ASSIGNED TASK>
Lines below that include the word "computer" should each be copied.

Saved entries
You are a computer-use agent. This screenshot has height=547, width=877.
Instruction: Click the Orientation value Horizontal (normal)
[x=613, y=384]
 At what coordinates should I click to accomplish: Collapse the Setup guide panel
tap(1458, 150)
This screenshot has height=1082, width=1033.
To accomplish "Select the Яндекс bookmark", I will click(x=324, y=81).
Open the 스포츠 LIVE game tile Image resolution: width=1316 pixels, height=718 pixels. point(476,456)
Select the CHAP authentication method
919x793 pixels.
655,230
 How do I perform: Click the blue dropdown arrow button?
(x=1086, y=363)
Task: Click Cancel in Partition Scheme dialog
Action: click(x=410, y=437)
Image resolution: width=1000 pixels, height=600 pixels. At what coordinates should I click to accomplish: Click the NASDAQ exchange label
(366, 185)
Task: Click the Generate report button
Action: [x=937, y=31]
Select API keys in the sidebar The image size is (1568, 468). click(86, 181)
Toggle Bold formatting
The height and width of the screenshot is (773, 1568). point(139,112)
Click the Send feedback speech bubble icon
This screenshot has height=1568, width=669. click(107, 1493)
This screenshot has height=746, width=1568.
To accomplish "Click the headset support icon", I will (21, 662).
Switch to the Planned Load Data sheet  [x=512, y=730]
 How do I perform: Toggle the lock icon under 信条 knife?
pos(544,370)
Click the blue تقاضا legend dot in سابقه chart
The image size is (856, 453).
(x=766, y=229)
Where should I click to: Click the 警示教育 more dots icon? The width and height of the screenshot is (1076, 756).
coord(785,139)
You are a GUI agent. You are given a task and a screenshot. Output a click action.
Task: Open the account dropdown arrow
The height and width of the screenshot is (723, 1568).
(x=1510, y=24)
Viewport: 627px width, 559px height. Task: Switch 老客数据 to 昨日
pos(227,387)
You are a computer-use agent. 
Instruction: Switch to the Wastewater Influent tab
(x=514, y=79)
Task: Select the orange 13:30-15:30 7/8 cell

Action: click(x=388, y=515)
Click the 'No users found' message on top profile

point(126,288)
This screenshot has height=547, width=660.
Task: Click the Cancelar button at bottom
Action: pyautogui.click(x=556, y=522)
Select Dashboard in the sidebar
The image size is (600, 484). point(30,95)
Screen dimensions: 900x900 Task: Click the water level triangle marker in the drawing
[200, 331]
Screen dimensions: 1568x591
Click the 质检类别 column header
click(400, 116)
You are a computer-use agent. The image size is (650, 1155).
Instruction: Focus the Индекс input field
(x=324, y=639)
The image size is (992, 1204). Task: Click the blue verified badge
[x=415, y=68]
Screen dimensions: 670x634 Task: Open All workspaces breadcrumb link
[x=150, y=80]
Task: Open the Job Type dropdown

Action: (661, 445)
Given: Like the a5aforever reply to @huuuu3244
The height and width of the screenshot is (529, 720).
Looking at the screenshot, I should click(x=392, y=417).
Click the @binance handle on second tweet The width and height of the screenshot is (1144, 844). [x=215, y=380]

TASK RESULT>
You are a computer-use agent. This screenshot has height=547, width=877.
You are a computer-use agent. 
You are a computer-use agent. The image size is (650, 1155).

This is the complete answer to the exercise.